Gulfport children stepped into the past Thursday with the help of a new friend.
The kindergarten kids at Bayou View Elementary spent time with a woman who's 100-years-old.
"I don't think you can imagine how it was when I was a little girl," said Callie Davis, when introduced to the combined class of kindergarten kids.
"Miss Callie" helped her young audience imagine by recalling just how different life was back then.
"And we rode in a wagon. And the wagon had a seat up front and the rest of us would sit in the back on a quilt or something. And Daddy drove the horses," said Davis.
Wide eyed children listened as Miss Callie described a time with no cars, no television and no electricity.
"The phone we had was a thing about so big, like this, and it hung on the wall. Then you'd turn the little handle and pick up the receiver. That's the kind of phone we had," she said.
Born October 27th, 1905, she attended school in Perkinston, walking each day to a one room school house.
"Back then, we ate pretty much what we do now. My mother baked biscuits every morning. And we didn't have these that you get in a can. She made then from scratch."
Her audience may not understand what "made from scratch means". The difference in their worlds was dramatically emphasized with Miss Callie seated near a giant screen TV. Household items were more functional back then.
"They called them oil lamps. Everybody had to buy kerosene and put in the little base of the lamp. And that's what made the light," she explained.
She shared stories of making cane syrup, milking the cow and visiting the outhouse.
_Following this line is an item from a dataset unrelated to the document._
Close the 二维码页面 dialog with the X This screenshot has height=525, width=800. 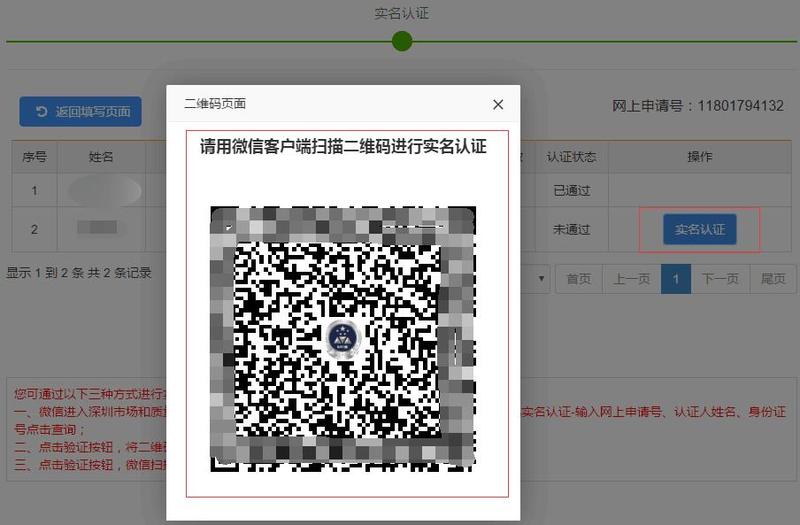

Christmas was old fashioned too.
"They went out in the woods and cut a Christmas tree with an axe," said her young friend, Thomas.
After re-living childhood memories, she posed with her new friends, while a most modern digital camera captured one more moment.
Many coast residents would recognize Miss Callie as "the African violet lady". She loves gardening, and for years, sold her flowers along Pass Road in Gulfport.